Something major has happened: Ren and Curlz have met.
It was only for about half an hour, I had had a date at our house with C. while Ren was away, I knew when he was supposed to come home, and I had asked both guys how they felt about a possible ' overlap'. I was really excited for them to meet.. I just felt, from knowing Ren so well and from the short time I've known C., that they would like each other. And they did. We chatted for a while and then C. had to leave (he lives about 90 minutes away and it was a week night). After he left I got really nervous that he would tell me the next day : "ok I guess this poly thing isn't really for me it was too difficult". But instead he told me how much he had enjoyed meeting Ren (that Ren had enjoyed it, had been clear to me already - because I know him so well).
Anyway, in a couple of weeks I'm taking C. to a big event where Ren is performing, Lou will also be present, and many of our friends. This is going to be very very interesting...
I'm so happy about how C. is becoming part of my life. I'm quietly fantasizing about the day he will spend the night here.. how we will work this out logistically I don't know yet, but hey, I can dream right?

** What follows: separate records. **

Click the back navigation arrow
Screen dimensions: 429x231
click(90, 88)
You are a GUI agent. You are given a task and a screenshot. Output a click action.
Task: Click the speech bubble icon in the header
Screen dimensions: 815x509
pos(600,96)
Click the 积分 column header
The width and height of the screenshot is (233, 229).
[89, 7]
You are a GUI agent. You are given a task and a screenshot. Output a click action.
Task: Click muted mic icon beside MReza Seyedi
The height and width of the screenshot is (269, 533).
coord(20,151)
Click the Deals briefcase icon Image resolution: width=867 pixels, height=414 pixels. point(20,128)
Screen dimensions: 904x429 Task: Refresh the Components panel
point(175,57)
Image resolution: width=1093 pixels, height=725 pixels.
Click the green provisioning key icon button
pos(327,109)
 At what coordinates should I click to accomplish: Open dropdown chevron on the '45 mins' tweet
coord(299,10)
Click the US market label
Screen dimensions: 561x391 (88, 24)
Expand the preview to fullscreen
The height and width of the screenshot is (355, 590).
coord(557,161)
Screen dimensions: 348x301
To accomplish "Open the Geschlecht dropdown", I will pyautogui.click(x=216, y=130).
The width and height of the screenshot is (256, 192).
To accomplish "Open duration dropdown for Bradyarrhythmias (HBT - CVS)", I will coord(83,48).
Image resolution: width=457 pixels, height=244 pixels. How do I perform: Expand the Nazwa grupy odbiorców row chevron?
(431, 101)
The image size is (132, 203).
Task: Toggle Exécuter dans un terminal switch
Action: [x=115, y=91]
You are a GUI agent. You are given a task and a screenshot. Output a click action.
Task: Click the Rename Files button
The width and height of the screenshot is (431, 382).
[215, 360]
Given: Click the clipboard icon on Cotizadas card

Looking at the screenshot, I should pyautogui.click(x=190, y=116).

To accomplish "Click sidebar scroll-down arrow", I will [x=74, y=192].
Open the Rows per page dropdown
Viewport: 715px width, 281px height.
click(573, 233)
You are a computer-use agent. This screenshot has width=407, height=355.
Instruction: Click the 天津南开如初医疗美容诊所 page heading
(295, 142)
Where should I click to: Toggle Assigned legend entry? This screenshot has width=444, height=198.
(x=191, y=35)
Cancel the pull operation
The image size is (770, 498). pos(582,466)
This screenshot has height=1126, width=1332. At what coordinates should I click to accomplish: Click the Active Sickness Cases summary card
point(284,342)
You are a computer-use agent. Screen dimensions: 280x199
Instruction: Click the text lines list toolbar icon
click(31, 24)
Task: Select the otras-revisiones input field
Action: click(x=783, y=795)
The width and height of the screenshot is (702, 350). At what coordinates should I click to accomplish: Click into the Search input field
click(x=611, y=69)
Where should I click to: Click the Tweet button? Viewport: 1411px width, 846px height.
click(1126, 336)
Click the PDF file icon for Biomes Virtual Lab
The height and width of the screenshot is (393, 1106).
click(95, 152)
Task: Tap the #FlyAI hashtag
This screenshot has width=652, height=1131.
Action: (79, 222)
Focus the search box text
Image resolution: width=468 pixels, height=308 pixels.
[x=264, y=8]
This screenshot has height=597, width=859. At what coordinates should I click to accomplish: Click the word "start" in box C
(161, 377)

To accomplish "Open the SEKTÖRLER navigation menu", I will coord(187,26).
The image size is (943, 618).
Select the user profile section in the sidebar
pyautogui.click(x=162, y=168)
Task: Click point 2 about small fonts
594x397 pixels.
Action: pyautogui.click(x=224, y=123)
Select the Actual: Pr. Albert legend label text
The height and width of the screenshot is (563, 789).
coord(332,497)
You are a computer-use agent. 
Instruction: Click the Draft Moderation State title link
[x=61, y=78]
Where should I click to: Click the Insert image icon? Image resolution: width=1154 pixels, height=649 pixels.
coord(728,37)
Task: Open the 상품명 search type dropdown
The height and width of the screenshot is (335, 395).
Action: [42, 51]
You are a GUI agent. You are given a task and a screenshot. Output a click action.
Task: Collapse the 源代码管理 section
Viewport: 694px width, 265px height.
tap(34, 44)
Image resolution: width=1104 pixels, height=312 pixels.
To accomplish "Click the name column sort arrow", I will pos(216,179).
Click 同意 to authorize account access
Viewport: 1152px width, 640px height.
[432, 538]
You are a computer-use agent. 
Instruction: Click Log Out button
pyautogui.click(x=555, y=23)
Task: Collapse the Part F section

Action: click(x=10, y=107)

My only worries now are about how he's doing. He's going through a difficult divorce and he's having a tough time. I love him, and I want to make him feel better. And yes, I know this isn't my responsibility.. but still.. it's how I feel.
Next weekend Ren will go abroad to visit Lou and C. will spend 2 nights! 2 1/5 days! with me. I'm giddy with excitement and keep making so many plans for our time together that it will be impossible to do everything.
early forties, straight.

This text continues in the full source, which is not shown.